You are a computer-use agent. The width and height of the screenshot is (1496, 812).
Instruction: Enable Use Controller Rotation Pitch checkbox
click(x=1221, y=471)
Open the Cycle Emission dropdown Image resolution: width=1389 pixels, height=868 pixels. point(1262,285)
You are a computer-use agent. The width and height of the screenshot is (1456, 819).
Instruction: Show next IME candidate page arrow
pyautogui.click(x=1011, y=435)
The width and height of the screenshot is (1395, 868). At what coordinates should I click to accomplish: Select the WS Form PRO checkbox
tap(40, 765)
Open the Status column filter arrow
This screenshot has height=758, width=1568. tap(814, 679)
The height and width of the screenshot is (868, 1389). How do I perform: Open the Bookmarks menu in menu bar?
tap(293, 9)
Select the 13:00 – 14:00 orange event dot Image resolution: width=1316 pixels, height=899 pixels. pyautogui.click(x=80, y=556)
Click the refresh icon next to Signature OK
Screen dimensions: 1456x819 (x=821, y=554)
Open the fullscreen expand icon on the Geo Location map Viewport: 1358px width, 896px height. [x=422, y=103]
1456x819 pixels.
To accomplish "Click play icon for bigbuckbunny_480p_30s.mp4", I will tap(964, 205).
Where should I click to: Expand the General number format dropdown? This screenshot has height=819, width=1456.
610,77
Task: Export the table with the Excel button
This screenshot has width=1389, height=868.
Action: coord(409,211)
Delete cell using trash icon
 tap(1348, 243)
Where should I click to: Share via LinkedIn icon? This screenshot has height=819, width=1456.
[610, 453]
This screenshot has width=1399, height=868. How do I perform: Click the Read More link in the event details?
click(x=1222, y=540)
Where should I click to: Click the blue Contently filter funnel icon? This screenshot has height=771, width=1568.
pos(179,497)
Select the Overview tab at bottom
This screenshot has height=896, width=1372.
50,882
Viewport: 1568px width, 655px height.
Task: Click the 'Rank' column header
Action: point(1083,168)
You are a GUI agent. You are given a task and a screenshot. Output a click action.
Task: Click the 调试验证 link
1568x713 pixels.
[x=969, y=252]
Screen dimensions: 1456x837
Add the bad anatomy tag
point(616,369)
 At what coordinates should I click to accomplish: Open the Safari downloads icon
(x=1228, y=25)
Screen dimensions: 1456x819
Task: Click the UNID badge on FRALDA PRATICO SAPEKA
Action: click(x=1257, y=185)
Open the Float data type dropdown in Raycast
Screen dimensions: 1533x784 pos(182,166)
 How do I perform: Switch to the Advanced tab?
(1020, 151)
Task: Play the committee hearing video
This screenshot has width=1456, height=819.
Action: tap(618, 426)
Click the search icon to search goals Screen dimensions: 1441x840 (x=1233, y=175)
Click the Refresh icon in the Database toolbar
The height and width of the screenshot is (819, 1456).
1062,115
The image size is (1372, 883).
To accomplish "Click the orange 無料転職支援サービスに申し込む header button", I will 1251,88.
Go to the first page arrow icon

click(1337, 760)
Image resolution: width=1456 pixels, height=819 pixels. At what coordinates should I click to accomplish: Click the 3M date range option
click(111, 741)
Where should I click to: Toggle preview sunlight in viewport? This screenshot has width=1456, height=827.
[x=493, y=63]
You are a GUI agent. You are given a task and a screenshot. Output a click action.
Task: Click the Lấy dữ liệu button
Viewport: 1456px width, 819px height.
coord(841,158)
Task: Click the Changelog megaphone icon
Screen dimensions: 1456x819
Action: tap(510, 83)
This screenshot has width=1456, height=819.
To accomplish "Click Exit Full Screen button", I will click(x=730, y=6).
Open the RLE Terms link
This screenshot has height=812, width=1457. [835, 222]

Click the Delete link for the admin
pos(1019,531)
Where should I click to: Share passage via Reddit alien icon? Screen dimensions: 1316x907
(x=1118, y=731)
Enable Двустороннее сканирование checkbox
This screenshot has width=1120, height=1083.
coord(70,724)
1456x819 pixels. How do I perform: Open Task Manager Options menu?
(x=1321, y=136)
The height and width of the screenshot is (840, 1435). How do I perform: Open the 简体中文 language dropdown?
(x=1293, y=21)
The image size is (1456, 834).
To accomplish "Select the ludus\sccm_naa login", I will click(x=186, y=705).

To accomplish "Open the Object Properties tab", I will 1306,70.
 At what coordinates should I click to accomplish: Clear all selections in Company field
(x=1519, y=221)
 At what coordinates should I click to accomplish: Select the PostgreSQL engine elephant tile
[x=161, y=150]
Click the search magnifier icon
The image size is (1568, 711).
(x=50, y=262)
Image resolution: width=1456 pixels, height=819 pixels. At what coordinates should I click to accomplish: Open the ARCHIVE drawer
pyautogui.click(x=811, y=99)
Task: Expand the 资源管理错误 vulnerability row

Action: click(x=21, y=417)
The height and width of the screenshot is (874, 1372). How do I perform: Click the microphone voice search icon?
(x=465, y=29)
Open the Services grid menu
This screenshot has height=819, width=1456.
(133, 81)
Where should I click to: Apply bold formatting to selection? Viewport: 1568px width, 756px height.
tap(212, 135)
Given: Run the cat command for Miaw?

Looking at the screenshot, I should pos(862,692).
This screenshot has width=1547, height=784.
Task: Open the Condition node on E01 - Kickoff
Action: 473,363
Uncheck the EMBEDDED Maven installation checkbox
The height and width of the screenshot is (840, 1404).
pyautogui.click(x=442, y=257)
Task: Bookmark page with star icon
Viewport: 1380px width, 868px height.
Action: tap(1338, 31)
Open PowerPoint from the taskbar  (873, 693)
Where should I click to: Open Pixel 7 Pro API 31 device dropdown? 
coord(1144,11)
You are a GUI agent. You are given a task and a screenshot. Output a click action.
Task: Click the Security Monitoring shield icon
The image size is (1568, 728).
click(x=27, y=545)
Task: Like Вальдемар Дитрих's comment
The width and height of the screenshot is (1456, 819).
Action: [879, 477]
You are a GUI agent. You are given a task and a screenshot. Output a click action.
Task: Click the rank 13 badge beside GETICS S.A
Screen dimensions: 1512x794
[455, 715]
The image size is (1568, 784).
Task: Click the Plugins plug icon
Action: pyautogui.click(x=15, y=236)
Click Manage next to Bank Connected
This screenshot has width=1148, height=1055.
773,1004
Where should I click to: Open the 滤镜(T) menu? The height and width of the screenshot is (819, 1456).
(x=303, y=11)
☆ ☆ ☆ ☆
• **What the exercise asks**
Please return the lines above exactly, from the first one down to the line with "Task: Click the 调试验证 link", and stop after that line.

• **Your solution**
You are a computer-use agent. The width and height of the screenshot is (1496, 812).
Instruction: Enable Use Controller Rotation Pitch checkbox
click(x=1221, y=471)
Open the Cycle Emission dropdown Image resolution: width=1389 pixels, height=868 pixels. point(1262,285)
You are a computer-use agent. The width and height of the screenshot is (1456, 819).
Instruction: Show next IME candidate page arrow
pyautogui.click(x=1011, y=435)
The width and height of the screenshot is (1395, 868). At what coordinates should I click to accomplish: Select the WS Form PRO checkbox
tap(40, 765)
Open the Status column filter arrow
This screenshot has height=758, width=1568. tap(814, 679)
The height and width of the screenshot is (868, 1389). How do I perform: Open the Bookmarks menu in menu bar?
tap(293, 9)
Select the 13:00 – 14:00 orange event dot Image resolution: width=1316 pixels, height=899 pixels. pyautogui.click(x=80, y=556)
Click the refresh icon next to Signature OK
Screen dimensions: 1456x819 (x=821, y=554)
Open the fullscreen expand icon on the Geo Location map Viewport: 1358px width, 896px height. [x=422, y=103]
1456x819 pixels.
To accomplish "Click play icon for bigbuckbunny_480p_30s.mp4", I will tap(964, 205).
Where should I click to: Expand the General number format dropdown? This screenshot has height=819, width=1456.
610,77
Task: Export the table with the Excel button
This screenshot has width=1389, height=868.
Action: coord(409,211)
Delete cell using trash icon
 tap(1348, 243)
Where should I click to: Share via LinkedIn icon? This screenshot has height=819, width=1456.
[610, 453]
This screenshot has width=1399, height=868. How do I perform: Click the Read More link in the event details?
click(x=1222, y=540)
Where should I click to: Click the blue Contently filter funnel icon? This screenshot has height=771, width=1568.
pos(179,497)
Select the Overview tab at bottom
This screenshot has height=896, width=1372.
50,882
Viewport: 1568px width, 655px height.
Task: Click the 'Rank' column header
Action: point(1083,168)
You are a GUI agent. You are given a task and a screenshot. Output a click action.
Task: Click the 调试验证 link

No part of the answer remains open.